*Exercise description*: Omit every picture and output the rest of the records exactly as they are.

*Record set*:
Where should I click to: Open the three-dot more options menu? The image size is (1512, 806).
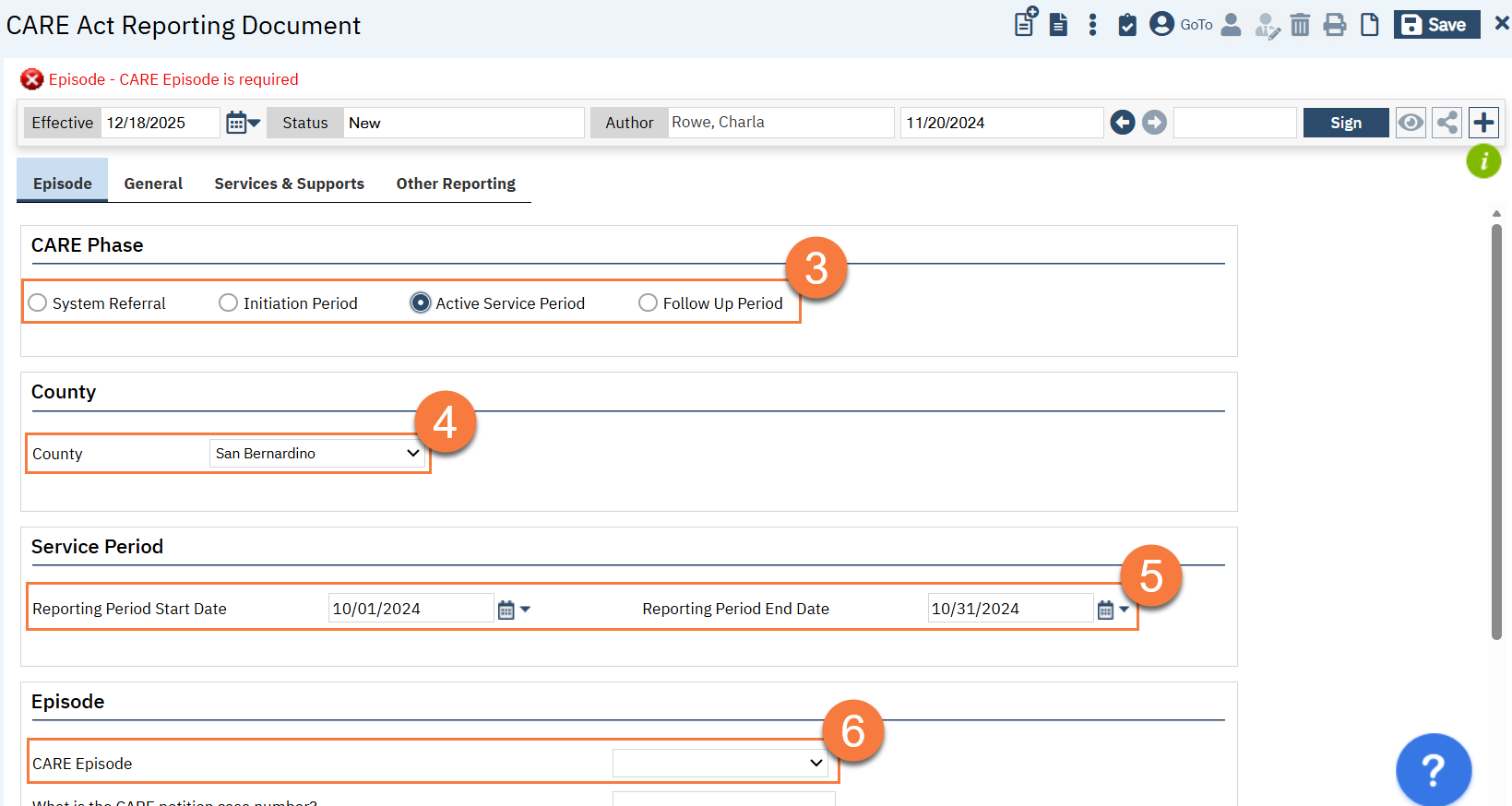1092,25
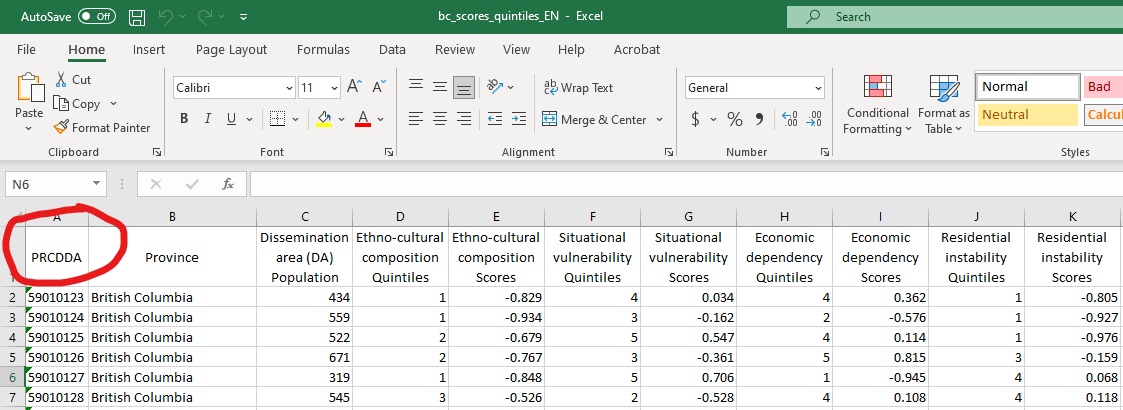Click the Center align icon
This screenshot has height=410, width=1123.
(x=438, y=120)
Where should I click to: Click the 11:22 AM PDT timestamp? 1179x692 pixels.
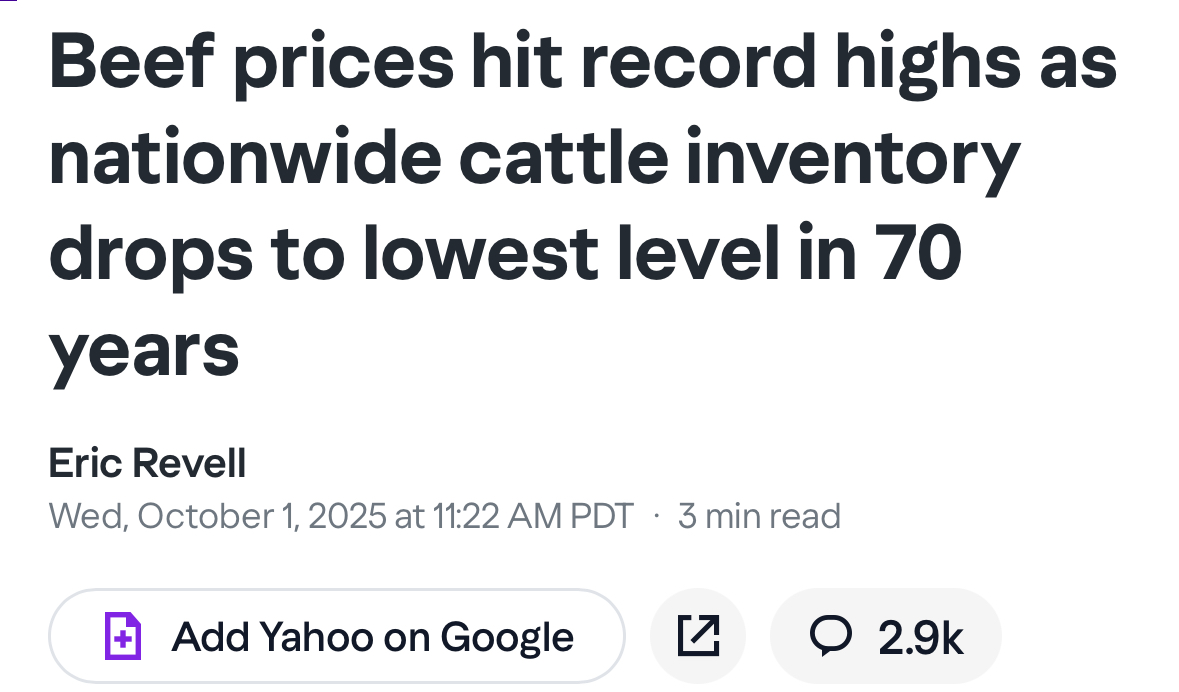click(533, 516)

*Result below*:
Where should I click to: Open the three-dot more options menu? The image size is (1512, 806).
1092,25
Click the Center align icon
This screenshot has height=410, width=1123.
(x=438, y=120)
Where should I click to: Click the 11:22 AM PDT timestamp? 1179x692 pixels.
click(533, 516)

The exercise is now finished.